From Stefan.Ubbink at sidn.nl  Wed Sep  7 05:26:25 2022
From: Stefan.Ubbink at sidn.nl (Stefan Ubbink)
Date: Wed, 7 Sep 2022 07:26:25 +0200
Subject: [Opendnssec-user] How can OpenDNSSEC be configured in compliance
 with RFC9276?
Message-ID: <20220907072625.551d0e34@1040-04-008.sidn.nl>

Hello,

We want to configure OpenDNSSEC to comply with RFC9276 (Guidance for
NSEC3 Parameter Settings) and some parts of this RFC are very easy, but I cannot get the salt to be empty ('-') as described in section 3.1
With the following settings in the kasp.xml

<Denial>
    <NSEC3>
        <Resalt>P90D</Resalt>
        <Hash>
            <Algorithm>1</Algorithm>
            <Iterations>0</Iterations>
            <Salt length="0">-</Salt>
        </Hash>
    </NSEC3>
</Denial>

Results in the following NSEC3PARAM record:

NSEC3PARAM 1 0 0 DAFDC9C1B52486F5

I also tried to remove the Salt element, but that results in an invalid
configuration as described in /usr/share/opendnssec/kasp.rng .

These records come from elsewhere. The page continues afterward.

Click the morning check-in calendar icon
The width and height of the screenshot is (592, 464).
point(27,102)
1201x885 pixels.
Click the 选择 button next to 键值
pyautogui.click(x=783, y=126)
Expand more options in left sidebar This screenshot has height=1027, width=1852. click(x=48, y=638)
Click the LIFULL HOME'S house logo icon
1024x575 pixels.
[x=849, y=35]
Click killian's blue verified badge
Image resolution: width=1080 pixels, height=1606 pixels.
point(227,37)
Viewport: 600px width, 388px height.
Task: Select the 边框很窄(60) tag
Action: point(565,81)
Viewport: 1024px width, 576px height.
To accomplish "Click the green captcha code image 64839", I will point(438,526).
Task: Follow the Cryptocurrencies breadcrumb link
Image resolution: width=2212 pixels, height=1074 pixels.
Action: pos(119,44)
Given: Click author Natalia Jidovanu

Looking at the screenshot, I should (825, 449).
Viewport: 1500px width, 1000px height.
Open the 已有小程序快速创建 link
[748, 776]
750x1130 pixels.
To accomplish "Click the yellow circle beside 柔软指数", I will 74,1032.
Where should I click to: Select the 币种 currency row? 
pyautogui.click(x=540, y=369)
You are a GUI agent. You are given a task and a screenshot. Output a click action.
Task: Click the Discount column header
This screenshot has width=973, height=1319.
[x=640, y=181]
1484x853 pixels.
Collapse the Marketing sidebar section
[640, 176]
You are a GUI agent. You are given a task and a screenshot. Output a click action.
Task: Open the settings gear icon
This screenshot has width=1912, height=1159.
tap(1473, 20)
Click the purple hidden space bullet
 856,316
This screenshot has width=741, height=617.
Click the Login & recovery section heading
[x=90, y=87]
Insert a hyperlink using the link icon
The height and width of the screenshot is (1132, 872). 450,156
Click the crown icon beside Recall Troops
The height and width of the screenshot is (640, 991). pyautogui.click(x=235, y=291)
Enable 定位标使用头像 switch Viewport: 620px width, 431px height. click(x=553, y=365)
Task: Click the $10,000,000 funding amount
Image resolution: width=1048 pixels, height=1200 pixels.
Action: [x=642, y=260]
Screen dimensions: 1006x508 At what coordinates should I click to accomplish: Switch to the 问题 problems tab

How can I change the configuration to get an empty salt?

-- 
Stefan Ubbink
DNS & Systems Engineer
Present: Mon, Tue, Wed, Fri
SIDN | Meander 501 | 6825 MD | ARNHEM | The Netherlands
T +31 (0)26 352 55 00
https://www.sidn.nl
-------------- next part --------------
A non-text attachment was scrubbed...
Name: not available
Type: application/pgp-signature
Size: 833 bytes
Desc: OpenPGP digital signature
URL: <http://lists.opendnssec.org/pipermail/opendnssec-user/attachments/20220907/d81d8dd8/attachment.bin>

From berry at nlnetlabs.nl  Wed Sep  7 09:54:22 2022
From: berry at nlnetlabs.nl (Berry van Halderen)
Date: Wed, 07 Sep 2022 11:54:22 +0200
Subject: [Opendnssec-user] How can OpenDNSSEC be configured in
 compliance with RFC9276?
In-Reply-To: <20220907072625.551d0e34@1040-04-008.sidn.nl>
References: <20220907072625.551d0e34@1040-04-008.sidn.nl>
Message-ID: <47a8e68fd25cc6c8bab7b48cb86ba306@nlnetlabs.nl>

On 2022-09-07 07:26, Stefan Ubbink wrote:
> Hello,
> 
> We want to configure OpenDNSSEC to comply with RFC9276 (Guidance for
> NSEC3 Parameter Settings) and some parts of this RFC are very easy,
> but I cannot get the salt to be empty ('-') as described in section
> 3.1
> With the following settings in the kasp.xml
> 
> <Denial>
>     <NSEC3>
>         <Resalt>P90D</Resalt>
>         <Hash>
>             <Algorithm>1</Algorithm>
>             <Iterations>0</Iterations>
>             <Salt length="0">-</Salt>
>         </Hash>
>     </NSEC3>
> </Denial>

Hi Stefan,

Specifying the salt as such:

     <Salt length="0"/>

Should work.  So an empty XML element without the "-".  The hash
is only an artifact for zone files such there is a field.

\Berry

> Results in the following NSEC3PARAM record:
> 
> NSEC3PARAM 1 0 0 DAFDC9C1B52486F5
> 
> I also tried to remove the Salt element, but that results in an invalid
> configuration as described in /usr/share/opendnssec/kasp.rng .
> 
> How can I change the configuration to get an empty salt?